MONTPELIER, Vt. (AP) – Activists released a new report Friday indicating Vermont has more radioactive nuclear waste per capita than any state in the nation, which they said underscores the need for approval of a climate change bill that would tax the Vermont Yankee plant.

Federal records compiled by the Nuclear Information and Resource Service in Washington, D.C., and analyzed by the anti-nuclear Citizens Action Network determined that the 1.3 million pounds of irradiated nuclear fuel that will be on the grounds of Yankee by 2011 amounted to 2.15 pounds of waste for every resident of the state.

The analysis found that South Carolina ranked second, with the equivalent of 2.03 pounds per resident. Elsewhere around New England:

• Connecticut, 1.34 pounds per person.

• Maine, 0.89 pounds per person.

• New Hampshire, 0.72 pounds per person.

• Massachusetts, 0.23 pounds per person.

Rhode Island does not have a nuclear power plant.

In all cases, the amount of nuclear waste is what will exist in each state as of 2011, according to an environmental impact statement filed by the U.S. Department of Energy in 2002 for its proposed long-term storage site at Yucca Mountain in Nevada.

Many states have significantly more waste than Vermont. Illinois, for example, will have 17.6 million pounds by 2011. But with a population of 12.8 million, it will have only 1.38 pounds per person.

“Having two pounds of this stuff for every Vermonter is not a distinction, it’s a disaster waiting to happen,” said study author Chris Williams, the Vermont organizer for Citizens Action Network.

A Vermont Yankee spokesman said he had not seen the report.

But Rob Williams called nuclear power an environmentally preferable alternative to burning coal or other fossil fuels to generate electricity because it does not emit greenhouse gases such as carbon dioxide.

“Our plant and all nuclear plants in this country protect the environment and that’s by displacing the need to burn fossil fuels,” Williams said. “If this plant were to be replaced by a fossil fuel plant, it would probably burn about two-and-a-half tons of coal a minute.”

The federal government has responsibility for the long-term disposal of highly radioactive nuclear waste.

Congress essentially designated Yucca Mountain as the site for it, but that decision has gotten caught up in politics and scientific disputes. If Yucca ever eventually becomes the long-term disposal site, it would be 2017 at the earliest before any waste is taken there, according to federal estimates.

Activists and others say it’s more likely the waste will remain at the nuclear energy plants where it’s produced.

Drew Hudson of the Vermont Public Interest Research Group said that was justification enough for tripling a tax on Vermont Yankee for the electricity it produces, as the Legislature proposed in a climate change bill that Gov. Jim Douglas has said he’ll veto.

The tax is in place of the statewide property tax to pay for education.

“The truth about nuclear waste in Vermont isn’t pretty,” Hudson said. “And that truth is all the more reason why Governor Douglas should make (Yankee owner) Entergy pay their fair share in property taxes by signing H.520 into law.”
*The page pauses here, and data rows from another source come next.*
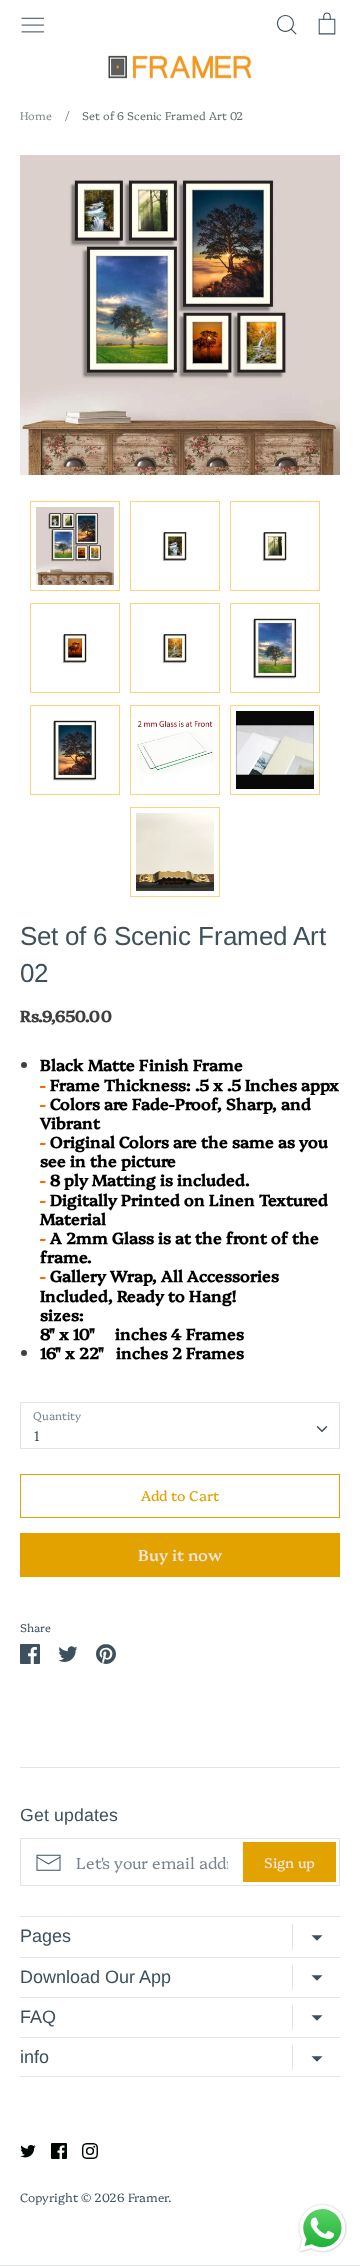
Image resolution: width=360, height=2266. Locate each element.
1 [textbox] (37, 1435)
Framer (148, 2196)
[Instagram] (82, 2148)
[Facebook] (51, 2148)
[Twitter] (20, 2148)
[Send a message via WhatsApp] (322, 2228)
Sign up (289, 1862)
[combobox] (180, 1425)
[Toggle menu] (33, 23)
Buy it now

Williams said that was an anti-nuclear view.

“It’s just clear we may never find common ground with nuclear plant opponents,” he said. “But I think most Vermonters have come to realize the importance of keeping Vermont Yankee online to protect the environment by displacing fossil fuels.”

Home heating fuel dealers oppose the bill that would tax Yankee, also, because the money would be used to expand an energy efficiency utility so it could work to help consumers use less fuel to heat their homes.

Independent dealers already do that, said Matt Cota, executive director of the Vermont Fuel Dealers Association. “We have demand side management; it’s called service,” Cota said.

Since the 1970s, despite population growth, Vermont’s appetite for home heating oil has dropped by 53 million gallons a year to about 90 million gallons, he said.

“The building stock’s getting better and the way we heat our homes has improved,” he said.